Scorching sun, heat, blinding white light. The gray strip of asphalt winding ahead and beneath the car's tires. Open windows letting in furnace-like hot air that tousles your hair. To my right, the beautiful profile of a brunette smoking a cigarette. Dry stone walls of white stone section off the surrounding countryside as far as the eye can see, and for long stretches, they border the road.
These are the images that memory suggests to me every time I listen to The Man with the Blue Post Modern Fragmented Neo-Traditionalist Guitar.
The man with the Blue, postmodern, fragmented, neo-traditionalist guitar, is Peter Case, and this album, which could compete and win in a title endurance challenge with any of Wertmüller's film titles, is a forgotten treasure. A sack full of silver, as Thin White Rope would say.
The singer-songwriter from Buffalo, born in 1954, was one of the fundamental figures of the San Francisco New Wave scene, as the founder first of the Nerves and then especially of the Plimsouls, who in the early 80s released an EP and two high-level albums playing brilliant and nervous Pop-Rock and who, however, broke up in 1984 due to tensions among the members, frustrated by the lack of audience response (as often happens to valuable artists who, however, remain distant from the tastes of the masses).
Two years later, Peter releases his first self-titled solo album, produced by Mitchell Froom and T Bone Burnette, in which he fuses Folk, Rock, and Blues with hints (few) more typically New Wave, giving birth to what he himself defines as “Post-Atomic Folk” and achieving an encouraging success among critics and the public. However, it will take three years before, in 1989, The Man with the Blue… Guitar sees the light, the album of artistic maturity, where Peter receives support from a handful of musicians of the caliber of David Hidalgo (Los Lobos) on guitar, violin, accordion, and ukulele, Jim Keltner on drums, Mitchell Froom on organ and piano, Benmont Tench (Tom Petty And The Heartbreakers) on organ in “Two Angels” and Ry Cooder who appears in “Entella Hotel.”
The Man with the Blue… Guitar is a rock and electric album, but also Folk-Blues and acoustic, hovering with the inspiring presences of Bruce Springsteen, Townes Van Zandt, and naturally Bob Dylan, singers - like Peter Case - each in their own way, of the America of the underdogs, factory work, night drives on Thunder Road or Highway 61, fleeing from a past of poverty and suffering. The America witnessing the fading of the American dream. The huge America, just beyond the lights of the big cities.

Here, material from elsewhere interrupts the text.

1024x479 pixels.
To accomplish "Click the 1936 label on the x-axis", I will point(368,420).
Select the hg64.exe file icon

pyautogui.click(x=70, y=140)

The Man with the Blue… Guitar is a journey through that America and American music across ten songs. The incipit is entrusted to "Charlie James," a traditional to which Peter Case offers a chilling, sparse, and vibrantly emotional version, played at the crossroads of a dusty frontier road with acoustic guitar and a deep voice, slowly joined by an acoustic bass, Hidalgo's electric guitar, and the bluesy lament of the harmonica. “If you see Charlie James walkin' down the road, please don't tell him which way you see me go.” The following “Put Down the Gun” is another precious gem from this treasure chest, a robust Rock ballad that could be an outtake of Springsteen's Darkness on the Edge of Town. "Entella Hotel" is a languid ballad made unforgettable by the delicate interplay of Ry Cooder and David Hidalgo's guitars. The Dylanian Rock of “Old Part of Town” picks up the pace of the journey along America's provincial roads, while we watch the scenery outside the window as in a black-and-white road movie. Accompanied by the delicate “Two Angels,” we take the Interstate towards the Mexican border as the horizon blazes at sunset. "This Town's a Riot," with its sharp guitars and sixties organ, is a homage that Peter pays to the old days of the Plimsouls and his Garage Rock/Pop roots. All the tracks would be worthy of mention, but now night has fallen. The journey is over, and the car idles, we open the door and step out, thanking Peter with a nod.
Scorching sun, heat, blinding white light. To me, this record remains indissolubly linked to a drive through the desolate summer countryside, with the boiling asphalt unrolling ahead of me and the beautiful profile of the brunette girl by my side. Because Rock 'n' Roll, besides the power to save lives - sometimes - also has the power to evoke memories with just a handful of notes and make them indelible.
Scorching sun, heat, blinding white light.